Here is the translation:
Big Data and You
We all accept that there is an abundance of data that are used to define everything about us. The data that are collected are then harvested by all types of entities and put together in ways that communicate more to others than we may want to share. But with the promise that the data cannot be traced back to the individual we release much of what is private about our lives. Nowhere is this more evident than in the health care setting where data are being merged from different sources to produce predictive models for deciding upon the type of treatment an individual should receive.

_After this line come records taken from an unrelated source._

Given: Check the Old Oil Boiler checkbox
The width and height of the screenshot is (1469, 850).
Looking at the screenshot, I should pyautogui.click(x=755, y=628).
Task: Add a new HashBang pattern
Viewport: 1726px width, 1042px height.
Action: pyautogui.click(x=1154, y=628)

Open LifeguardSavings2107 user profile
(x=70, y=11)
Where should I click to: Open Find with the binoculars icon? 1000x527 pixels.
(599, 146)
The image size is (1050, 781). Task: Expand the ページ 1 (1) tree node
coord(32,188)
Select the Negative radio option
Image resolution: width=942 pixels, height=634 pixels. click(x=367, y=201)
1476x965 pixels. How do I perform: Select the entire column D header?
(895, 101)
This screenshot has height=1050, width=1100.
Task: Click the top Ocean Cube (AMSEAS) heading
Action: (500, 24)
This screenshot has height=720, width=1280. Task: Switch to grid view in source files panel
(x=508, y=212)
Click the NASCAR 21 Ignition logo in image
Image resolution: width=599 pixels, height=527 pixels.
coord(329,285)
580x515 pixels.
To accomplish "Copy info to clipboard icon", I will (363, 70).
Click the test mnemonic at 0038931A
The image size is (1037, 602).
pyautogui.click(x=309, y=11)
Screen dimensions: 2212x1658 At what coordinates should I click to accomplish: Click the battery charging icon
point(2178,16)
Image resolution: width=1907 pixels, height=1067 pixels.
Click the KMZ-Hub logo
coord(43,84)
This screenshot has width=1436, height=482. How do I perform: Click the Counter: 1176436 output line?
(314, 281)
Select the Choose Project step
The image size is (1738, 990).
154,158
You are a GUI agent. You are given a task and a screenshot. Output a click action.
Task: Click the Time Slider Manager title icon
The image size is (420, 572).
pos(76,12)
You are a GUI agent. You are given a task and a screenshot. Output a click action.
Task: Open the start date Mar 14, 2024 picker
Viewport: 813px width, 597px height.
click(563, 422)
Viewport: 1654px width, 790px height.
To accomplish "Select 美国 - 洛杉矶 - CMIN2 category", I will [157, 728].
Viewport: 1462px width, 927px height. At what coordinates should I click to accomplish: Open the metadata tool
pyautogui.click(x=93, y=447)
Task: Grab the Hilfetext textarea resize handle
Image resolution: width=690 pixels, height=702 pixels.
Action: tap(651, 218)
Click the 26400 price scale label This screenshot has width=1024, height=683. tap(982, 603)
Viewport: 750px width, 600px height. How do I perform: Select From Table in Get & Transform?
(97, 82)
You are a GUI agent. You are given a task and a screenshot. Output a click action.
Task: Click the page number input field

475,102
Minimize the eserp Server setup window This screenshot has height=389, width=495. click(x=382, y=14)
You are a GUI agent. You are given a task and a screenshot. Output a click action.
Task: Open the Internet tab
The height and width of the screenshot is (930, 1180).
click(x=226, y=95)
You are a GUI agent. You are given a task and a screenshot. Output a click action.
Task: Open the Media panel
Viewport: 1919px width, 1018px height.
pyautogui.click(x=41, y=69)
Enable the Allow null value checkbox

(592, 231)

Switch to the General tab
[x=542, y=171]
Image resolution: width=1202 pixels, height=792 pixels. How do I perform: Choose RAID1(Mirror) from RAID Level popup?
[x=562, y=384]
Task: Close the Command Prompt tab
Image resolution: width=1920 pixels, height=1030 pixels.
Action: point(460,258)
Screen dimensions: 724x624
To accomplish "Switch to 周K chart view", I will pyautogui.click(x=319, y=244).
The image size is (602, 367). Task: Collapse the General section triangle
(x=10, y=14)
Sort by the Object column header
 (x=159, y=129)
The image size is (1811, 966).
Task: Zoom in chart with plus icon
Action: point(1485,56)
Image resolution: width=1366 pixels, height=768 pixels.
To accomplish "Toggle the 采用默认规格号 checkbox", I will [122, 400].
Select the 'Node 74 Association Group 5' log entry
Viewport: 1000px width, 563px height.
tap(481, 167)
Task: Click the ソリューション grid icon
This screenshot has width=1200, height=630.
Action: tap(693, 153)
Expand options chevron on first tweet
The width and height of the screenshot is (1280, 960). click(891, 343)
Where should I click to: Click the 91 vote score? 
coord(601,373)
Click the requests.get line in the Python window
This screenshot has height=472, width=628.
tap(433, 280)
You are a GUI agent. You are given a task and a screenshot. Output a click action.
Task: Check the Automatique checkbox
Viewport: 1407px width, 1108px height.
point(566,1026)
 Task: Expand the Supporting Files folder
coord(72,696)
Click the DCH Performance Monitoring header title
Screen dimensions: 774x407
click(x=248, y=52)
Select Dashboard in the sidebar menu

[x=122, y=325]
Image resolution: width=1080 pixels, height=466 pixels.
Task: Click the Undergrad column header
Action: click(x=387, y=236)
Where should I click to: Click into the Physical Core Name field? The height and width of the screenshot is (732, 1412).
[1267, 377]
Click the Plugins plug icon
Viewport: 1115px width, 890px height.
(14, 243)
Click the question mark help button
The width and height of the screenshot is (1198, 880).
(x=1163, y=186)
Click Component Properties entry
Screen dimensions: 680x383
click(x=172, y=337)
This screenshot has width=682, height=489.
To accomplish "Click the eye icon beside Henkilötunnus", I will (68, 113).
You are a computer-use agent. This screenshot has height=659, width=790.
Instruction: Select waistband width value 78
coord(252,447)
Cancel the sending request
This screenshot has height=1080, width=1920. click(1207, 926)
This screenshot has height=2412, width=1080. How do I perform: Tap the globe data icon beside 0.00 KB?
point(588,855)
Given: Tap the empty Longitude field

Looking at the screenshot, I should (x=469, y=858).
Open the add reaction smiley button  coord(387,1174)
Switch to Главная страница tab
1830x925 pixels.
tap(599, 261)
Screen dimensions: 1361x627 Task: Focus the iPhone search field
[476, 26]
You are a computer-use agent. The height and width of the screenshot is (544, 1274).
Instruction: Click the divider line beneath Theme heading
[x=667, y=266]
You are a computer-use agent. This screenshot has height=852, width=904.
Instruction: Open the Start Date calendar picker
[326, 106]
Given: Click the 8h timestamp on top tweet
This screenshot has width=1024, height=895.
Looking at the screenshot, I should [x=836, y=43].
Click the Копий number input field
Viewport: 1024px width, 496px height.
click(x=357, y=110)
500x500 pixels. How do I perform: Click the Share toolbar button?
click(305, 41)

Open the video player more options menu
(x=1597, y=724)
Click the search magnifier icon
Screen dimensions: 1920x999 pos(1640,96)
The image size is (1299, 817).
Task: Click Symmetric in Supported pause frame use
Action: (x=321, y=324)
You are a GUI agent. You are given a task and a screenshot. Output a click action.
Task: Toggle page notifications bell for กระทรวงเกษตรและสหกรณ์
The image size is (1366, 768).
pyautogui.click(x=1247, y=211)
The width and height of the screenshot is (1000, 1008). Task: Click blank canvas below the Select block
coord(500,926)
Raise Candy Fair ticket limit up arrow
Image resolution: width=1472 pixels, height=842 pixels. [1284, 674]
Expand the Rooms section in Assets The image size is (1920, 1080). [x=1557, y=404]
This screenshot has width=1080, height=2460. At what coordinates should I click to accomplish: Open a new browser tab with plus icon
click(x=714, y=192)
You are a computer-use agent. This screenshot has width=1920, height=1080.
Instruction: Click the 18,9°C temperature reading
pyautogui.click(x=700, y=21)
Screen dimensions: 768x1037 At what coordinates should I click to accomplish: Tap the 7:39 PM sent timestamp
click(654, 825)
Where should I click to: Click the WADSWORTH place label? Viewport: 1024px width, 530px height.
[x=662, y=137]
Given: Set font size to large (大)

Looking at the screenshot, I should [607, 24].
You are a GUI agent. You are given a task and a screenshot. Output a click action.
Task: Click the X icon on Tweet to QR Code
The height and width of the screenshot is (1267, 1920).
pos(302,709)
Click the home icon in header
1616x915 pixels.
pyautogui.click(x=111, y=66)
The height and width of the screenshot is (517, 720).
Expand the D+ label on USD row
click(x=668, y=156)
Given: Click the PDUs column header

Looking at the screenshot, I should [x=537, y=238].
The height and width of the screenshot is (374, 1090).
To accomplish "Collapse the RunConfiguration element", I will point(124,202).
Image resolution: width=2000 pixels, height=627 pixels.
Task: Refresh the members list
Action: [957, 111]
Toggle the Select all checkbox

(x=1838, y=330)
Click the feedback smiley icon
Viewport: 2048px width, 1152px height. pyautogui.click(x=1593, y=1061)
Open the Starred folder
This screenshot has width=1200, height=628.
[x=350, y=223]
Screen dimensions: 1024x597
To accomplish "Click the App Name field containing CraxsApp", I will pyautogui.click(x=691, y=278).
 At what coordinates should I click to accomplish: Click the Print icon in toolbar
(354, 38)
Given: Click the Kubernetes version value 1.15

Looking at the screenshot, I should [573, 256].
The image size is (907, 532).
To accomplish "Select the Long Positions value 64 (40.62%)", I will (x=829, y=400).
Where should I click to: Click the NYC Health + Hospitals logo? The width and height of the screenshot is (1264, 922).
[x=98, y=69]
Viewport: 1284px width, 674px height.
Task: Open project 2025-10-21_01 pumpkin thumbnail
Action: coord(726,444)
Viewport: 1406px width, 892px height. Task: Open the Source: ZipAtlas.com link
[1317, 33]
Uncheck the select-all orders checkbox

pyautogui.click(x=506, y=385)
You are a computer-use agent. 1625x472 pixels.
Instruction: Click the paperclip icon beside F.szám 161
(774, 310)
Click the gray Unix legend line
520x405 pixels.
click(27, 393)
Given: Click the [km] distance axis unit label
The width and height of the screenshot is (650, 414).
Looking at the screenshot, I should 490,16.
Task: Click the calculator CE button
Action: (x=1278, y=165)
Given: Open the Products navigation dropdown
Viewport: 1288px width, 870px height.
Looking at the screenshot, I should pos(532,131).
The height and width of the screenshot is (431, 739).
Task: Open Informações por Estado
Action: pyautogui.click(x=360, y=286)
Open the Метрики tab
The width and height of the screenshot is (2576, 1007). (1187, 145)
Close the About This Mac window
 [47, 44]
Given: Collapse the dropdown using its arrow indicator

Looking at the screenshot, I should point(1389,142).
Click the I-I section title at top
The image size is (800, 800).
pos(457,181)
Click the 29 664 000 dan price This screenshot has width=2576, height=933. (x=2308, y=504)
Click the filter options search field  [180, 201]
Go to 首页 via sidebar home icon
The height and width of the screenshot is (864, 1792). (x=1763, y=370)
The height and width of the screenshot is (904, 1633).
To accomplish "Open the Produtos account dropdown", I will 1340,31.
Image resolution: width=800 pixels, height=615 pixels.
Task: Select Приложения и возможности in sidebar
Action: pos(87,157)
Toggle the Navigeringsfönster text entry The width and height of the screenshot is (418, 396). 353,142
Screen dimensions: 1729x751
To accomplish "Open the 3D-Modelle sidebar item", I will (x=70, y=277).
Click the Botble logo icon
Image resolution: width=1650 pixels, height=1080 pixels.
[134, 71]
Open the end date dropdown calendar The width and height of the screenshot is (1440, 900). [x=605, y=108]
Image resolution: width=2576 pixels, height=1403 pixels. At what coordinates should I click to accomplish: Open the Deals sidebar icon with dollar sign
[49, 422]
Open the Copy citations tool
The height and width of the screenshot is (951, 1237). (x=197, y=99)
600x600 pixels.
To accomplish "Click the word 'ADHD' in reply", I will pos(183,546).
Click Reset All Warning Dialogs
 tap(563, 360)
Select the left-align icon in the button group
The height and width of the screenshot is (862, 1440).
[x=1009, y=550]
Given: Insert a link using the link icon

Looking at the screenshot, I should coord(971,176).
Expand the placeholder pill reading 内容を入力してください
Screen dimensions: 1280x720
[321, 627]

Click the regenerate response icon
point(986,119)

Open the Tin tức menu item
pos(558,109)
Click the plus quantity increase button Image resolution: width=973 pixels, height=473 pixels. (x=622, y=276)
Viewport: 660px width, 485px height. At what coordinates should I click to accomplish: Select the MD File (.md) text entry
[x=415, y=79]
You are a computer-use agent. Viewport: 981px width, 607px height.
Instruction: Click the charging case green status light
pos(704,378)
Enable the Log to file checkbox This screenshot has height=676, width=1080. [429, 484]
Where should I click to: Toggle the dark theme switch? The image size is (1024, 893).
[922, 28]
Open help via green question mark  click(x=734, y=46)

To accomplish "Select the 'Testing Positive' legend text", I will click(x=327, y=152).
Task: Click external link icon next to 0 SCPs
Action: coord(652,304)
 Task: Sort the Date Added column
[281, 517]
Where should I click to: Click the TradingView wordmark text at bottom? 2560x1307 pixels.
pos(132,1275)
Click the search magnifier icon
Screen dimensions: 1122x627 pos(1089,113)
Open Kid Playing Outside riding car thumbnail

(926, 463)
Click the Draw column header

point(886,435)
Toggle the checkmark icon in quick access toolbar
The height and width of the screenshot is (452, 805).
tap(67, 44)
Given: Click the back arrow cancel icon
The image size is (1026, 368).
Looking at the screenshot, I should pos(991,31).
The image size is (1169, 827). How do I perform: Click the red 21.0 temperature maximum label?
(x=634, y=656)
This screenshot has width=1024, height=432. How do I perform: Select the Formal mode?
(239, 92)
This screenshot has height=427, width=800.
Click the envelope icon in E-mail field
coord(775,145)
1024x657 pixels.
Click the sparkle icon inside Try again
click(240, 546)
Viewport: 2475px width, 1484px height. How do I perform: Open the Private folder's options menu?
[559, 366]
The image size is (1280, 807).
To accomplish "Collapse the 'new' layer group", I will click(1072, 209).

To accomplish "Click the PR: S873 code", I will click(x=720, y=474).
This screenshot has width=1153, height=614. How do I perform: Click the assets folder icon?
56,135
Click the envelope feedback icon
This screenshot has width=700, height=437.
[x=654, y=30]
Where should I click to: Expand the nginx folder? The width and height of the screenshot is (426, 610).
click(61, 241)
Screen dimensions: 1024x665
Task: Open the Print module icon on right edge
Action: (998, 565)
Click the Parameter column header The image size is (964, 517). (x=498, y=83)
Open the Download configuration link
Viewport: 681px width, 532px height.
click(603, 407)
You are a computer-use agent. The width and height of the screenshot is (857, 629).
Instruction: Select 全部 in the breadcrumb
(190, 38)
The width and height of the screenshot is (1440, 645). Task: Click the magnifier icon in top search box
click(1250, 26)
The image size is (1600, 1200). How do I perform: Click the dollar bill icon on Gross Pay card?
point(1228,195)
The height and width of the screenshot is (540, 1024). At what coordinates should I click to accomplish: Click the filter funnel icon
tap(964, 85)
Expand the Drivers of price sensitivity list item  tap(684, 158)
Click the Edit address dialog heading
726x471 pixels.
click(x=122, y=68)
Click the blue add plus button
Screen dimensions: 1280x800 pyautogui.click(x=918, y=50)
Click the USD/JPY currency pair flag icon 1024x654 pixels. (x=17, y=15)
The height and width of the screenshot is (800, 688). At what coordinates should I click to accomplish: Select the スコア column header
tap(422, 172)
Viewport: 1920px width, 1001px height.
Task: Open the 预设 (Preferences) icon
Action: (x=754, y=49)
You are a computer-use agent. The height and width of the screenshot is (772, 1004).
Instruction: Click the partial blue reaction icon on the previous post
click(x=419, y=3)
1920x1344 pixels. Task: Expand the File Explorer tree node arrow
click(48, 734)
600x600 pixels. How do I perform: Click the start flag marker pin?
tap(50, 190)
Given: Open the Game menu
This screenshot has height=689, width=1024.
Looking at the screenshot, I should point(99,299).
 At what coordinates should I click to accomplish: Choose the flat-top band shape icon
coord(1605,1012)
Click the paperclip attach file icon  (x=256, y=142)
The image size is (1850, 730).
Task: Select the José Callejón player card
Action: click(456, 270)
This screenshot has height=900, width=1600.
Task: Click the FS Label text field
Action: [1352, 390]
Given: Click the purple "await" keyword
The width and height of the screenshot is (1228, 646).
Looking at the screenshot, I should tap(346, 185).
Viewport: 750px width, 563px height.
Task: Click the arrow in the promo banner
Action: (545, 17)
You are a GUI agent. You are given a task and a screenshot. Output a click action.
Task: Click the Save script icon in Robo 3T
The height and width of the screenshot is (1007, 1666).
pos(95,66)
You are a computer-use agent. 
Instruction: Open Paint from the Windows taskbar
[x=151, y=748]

The use of big health data has been heralded as a giant leap forward in that information from different people can be used to give a fuller picture of what are the risk factors that we need to pay attention to. With these aggregated data and the risk profiles they provide health care providers at every level are equipped with an array of protocols about how to treat a patient. These data can also provide new and compelling alternatives to what would be considered the usual standard of care.
But we must proceed with great caution. Recent research funded by the National Heart Blood Lung Institute in the U.S. documented that commonly used risk assessments of atherosclerotic cardiovascular disease (ASCVD) overestimated the risk by 37 to 154% in men and from 8 to 67% in women. That translates into a huge amount of people getting treatment they did not need.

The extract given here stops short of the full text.